By Nicholas Galante
Media buying has evolved tremendously in the past few years with the increased utilization of programmatic media buying systems.
Traditionally, advertisers would reach out directly to publishers to negotiate direct deals to get their products and services displayed to the masses. Then, ad networks came to fruition, allowing the purchase of inventory on a scale not seen previously.
Once advertisers learned they could buy bulk inventory through aggregators, real-time ad exchanges emerged that acted much like the financial markets, trading remnant impressions that publishers could not sell directly through in-house sales teams.
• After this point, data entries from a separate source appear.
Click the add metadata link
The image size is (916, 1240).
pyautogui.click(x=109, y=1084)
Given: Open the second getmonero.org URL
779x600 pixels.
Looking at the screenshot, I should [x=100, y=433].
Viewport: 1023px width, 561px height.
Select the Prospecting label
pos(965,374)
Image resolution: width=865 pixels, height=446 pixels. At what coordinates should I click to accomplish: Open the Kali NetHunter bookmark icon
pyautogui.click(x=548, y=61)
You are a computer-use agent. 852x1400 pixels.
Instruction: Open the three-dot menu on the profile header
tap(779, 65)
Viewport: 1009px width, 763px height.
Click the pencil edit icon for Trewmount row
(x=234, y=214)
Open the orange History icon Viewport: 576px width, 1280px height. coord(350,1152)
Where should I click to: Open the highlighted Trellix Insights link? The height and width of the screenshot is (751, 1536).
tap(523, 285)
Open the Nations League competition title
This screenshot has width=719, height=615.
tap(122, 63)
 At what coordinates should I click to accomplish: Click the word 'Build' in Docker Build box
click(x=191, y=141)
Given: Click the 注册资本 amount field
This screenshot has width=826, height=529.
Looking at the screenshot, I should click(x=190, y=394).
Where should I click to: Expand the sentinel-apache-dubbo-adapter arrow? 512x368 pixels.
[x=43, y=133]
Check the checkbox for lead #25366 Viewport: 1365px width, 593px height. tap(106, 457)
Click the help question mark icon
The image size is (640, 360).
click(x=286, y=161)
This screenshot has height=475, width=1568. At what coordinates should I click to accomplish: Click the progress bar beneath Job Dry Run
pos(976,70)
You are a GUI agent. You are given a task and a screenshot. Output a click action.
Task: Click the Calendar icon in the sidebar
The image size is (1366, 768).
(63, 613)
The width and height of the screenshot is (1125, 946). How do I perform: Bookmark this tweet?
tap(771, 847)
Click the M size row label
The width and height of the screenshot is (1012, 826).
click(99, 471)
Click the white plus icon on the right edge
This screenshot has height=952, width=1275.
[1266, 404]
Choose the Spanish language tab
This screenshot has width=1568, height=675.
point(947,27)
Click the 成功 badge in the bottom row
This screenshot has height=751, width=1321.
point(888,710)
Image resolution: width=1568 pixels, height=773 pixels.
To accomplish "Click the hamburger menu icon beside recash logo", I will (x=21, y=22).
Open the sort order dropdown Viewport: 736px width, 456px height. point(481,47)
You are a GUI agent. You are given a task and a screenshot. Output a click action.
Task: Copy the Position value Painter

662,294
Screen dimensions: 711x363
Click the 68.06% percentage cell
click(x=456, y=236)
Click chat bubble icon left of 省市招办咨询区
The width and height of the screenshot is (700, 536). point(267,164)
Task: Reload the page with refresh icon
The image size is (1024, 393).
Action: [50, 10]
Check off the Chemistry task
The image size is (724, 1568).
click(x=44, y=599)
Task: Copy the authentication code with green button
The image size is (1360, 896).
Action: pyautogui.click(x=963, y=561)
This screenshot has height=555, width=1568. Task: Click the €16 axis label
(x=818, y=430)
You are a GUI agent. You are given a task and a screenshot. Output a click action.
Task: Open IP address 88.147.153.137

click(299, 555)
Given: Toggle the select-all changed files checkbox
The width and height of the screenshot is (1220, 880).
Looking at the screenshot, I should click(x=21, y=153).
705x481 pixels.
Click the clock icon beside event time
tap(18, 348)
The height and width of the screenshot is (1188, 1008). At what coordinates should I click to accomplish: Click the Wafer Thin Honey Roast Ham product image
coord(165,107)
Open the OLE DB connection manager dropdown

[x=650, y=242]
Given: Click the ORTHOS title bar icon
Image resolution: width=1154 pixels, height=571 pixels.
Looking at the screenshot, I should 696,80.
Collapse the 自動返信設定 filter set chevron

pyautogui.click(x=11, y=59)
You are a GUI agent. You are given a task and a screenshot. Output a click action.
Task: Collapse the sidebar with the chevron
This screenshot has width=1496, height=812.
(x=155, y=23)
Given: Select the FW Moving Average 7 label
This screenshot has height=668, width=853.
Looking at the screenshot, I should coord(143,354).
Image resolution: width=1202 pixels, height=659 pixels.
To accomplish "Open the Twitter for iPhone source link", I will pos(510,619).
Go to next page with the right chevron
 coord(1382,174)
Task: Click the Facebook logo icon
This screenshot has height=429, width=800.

This has ultimately lead to automated or programmatic media buying, made possible by technology known as real-time bidding (RTB).
What is Real-Time Bidding (RTB)?
RTB refers to the purchase of digital inventory on an impression by impression basis, facilitated by DSPs in an auction setting. Every impression is bought and sold instantaneously, from multiple SSPs and exchanges, and allows advertisers to access mass inventory in real time.
Are Programmatic & RTB the same?
No – RTB is merely one feature within the programmatic ecosystem. Programmatic is large scale automation using real time systems, machine based transactions and algorithmic intelligence.
This enables marketers to serve multi-channel placements from a single dashboard, with data acting as the primary in campaign creation, implementation, and optimization.
How much does traffic cost?
The primary force at work in an RTB environment is dynamic bidding. Every impression has a unique value, depending on advertiser criteria and the digital makeup of the impression. The more important question is – what’s the value of this impression to a specific advertiser?
Ultimately, prices are dictated by real time market conditions. Reach, frequency, user demographics, and behavioral variables are important considerations in how impressions are valued in each respective DSP.
Targeting capabilities have seen seismic changes in the digital marketing realm. With the introduction of cookies and UDID, agencies and advertisers are now able to gather concrete data points about consumers viewing a page or loading an app.
With operating system, browser, geographical, and device information, you can now set targeting criteria at the microscopic level. Incorporating audience pools from 3rd party data sources adds additional layering, and creates unique audience segments, targeting exactly the right user at the right time.
In short, every impression is analyzed individually based on its specific characteristics – it is then bid on accordingly depending on if it matches the advertiser’s targeting criteria.
What is the future of Programmatic inventory?
Within the past year, new types of inventory sources are becoming available. Standard IAB units are the norm, but now new inventory sources are on the programmatic horizon, including social, mobile, video, and rich media.
Publishers that initially balked at the prospect of offering their inventory through DSPs, with the sometimes misguided belief that their margins would be cut in half, are now setting up private marketplaces to sell their unsold inventory directly through private exchanges.
As publishers increase their amount of qualitative ad space through programmatic, the line between remnant and premium inventory is fading.
“The amount of US digital display ad dollars transacted via programmatic channels will total nearly $17 billion by 2017.” -Magna Global
Programmatic is here to stay.
What does this mean for the advertising industry?
It means a new way forward. In the era of smart data, programmatic media buying will continue to evolve from just display – to additional channels including native, video, and mobile. We have just started to pick the first fruits from the revolutionary way of advertising, and the picture is becoming clearer: cross channel marketing is the next act.
The biggest challenge we now face is to connect the user pathway across devices, to map the touch-points between desktop and mobile, to ensure we’re engaging the right user, at the right time, on the right device.
“By 2017, it is predicted that programmatic sales will largely overtake traditional direct-to-publisher transactions with RTB and non-RTB based programmatic channels accounting for 83% of all US digital display ad spending.” -Magna Global
With AppleID, GoogleID, and recent advances made in probabilistic mapping, we will soon have the ability to connect and target across devices. To reach and engage target audiences at every point in the funnel, on every device, with online and offline media purchased through this new medium.
The technological advancements, control, and cost efficiency gained through Programmatic will play a key role in shaping the future of Digital Marketing.
Nicholas Galante is a senior yield analyst with Direct Agents.